● **Activity**: Where a line holds the word "Expand", copy it from the records.

_ _ _

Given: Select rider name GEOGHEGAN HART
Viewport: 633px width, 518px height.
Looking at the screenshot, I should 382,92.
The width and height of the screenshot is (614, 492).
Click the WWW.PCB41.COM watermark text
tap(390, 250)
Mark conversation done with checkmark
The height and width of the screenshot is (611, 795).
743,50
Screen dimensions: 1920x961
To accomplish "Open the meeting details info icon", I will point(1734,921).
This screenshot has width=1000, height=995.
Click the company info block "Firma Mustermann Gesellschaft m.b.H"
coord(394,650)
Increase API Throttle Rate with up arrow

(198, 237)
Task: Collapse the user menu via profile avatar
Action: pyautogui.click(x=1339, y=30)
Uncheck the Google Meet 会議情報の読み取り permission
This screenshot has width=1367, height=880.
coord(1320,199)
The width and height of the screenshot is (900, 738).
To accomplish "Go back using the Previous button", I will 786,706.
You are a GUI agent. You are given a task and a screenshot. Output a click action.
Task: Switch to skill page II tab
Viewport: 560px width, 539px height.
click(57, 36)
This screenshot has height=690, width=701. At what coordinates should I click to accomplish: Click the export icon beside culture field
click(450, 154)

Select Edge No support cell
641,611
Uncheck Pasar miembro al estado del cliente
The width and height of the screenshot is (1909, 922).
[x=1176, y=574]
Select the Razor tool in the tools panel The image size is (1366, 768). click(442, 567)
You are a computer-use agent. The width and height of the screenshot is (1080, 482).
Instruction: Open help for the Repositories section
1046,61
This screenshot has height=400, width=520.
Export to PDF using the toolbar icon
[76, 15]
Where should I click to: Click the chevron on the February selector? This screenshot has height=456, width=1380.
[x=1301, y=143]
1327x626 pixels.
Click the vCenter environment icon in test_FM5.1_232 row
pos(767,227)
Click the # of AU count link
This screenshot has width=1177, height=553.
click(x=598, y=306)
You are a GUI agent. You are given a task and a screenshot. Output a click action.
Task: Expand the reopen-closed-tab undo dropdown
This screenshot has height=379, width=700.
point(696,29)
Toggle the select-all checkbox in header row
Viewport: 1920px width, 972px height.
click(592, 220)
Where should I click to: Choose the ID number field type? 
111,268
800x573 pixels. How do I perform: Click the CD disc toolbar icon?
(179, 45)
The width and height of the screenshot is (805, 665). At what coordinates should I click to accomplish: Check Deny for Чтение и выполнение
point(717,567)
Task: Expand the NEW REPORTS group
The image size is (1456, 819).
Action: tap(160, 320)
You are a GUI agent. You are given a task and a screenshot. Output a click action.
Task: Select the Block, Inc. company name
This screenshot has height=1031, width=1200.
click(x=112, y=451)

_ _ _

● **Task solution**:
Task: Expand the reopen-closed-tab undo dropdown
Task: Expand the NEW REPORTS group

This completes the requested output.